(What to produce) Report, copied in full, each line of the rows below that contains the string "pixels".

(Data listing)
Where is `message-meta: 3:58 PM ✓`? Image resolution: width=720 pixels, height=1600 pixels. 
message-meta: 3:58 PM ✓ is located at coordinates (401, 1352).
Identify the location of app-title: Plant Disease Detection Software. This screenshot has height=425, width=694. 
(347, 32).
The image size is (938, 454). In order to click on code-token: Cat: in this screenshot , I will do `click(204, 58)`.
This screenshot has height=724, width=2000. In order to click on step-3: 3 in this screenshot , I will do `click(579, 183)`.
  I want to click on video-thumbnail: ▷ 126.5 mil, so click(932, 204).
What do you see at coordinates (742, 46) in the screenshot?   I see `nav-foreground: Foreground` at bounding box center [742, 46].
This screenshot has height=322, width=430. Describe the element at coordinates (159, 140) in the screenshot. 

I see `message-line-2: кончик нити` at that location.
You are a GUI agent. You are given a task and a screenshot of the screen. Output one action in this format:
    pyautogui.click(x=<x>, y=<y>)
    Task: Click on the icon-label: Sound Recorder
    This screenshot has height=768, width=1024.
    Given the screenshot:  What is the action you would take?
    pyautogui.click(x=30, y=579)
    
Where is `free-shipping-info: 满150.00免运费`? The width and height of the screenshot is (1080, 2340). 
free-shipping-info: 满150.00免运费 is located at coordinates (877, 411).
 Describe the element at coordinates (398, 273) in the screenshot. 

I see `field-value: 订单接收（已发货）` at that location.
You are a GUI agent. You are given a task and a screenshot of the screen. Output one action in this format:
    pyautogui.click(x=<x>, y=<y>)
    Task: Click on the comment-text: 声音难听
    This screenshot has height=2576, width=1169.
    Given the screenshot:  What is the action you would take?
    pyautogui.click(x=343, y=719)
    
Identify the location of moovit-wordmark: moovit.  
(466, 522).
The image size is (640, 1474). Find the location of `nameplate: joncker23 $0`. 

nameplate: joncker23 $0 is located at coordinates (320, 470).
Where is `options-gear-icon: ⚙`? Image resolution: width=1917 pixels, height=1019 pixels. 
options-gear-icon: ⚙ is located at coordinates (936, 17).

(Task output)
Where is `message-meta: 3:58 PM ✓`? Image resolution: width=720 pixels, height=1600 pixels. 
Where is `options-gear-icon: ⚙`? Image resolution: width=1917 pixels, height=1019 pixels. 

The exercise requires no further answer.